Not long after I overheard a Comcast ad on a college football broadcast, the doorbell rang. It was a guy wearing a Comcast shirt and carrying a clipboard-type contraption with some kind of a phone-like keyboard at one end. Under the clip was a list of channels. We greeted each other, and he asked me if we had cable. I said no, we just had Internet service.
“Oh, from RCN?”
“No, Verizon FiOS.”
“Oh. Just Internet?”
“That’s it.”
“No telephone?”
“We dropped it along with the television. We only use the Net.”
“Just Internet?”
“Just Internet.”
“What kind of speed are you getting?”
“We have 20Mb symmetrical service. Twenty up, twenty down.”
“We can beat that.”
“How?”
“We have fifty.”
“Fifty up and down?”
“Fifty. It’s expensive, though.”
“How much?”
“Seventy a month.”
“That’s not bad, if it’s symmetrical. What’s the upstream speed?”
“Fifty.”
“You sure? If you can tell me twenty up, we might have a deal.”

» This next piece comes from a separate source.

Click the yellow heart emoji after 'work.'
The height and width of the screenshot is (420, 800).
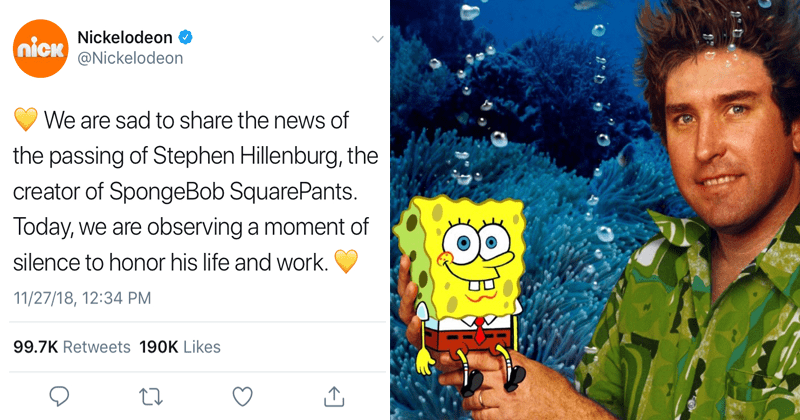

He wasn’t sure. “Hang on. Let me make a call.”
A conversation with somebody at Comcast followed. “Oh,” he said to the phone. “Okay… okay.” After hanging up, he said, “It’s fifty down and ten up.”
“Can’t do twenty, huh?”
He started to walk down the stairs in front of the house. “Only a tiny minority wants that,” he said.
“That might be the case nationwide,” I replied. “But around here with all these universities and businesses, you’ll get more demand. You might have sold me if you could have beaten Verizon’s offer.”
He shook his head. “It’s just a tiny minority.” And then he walked down the sidewalk, toward the next doorbell.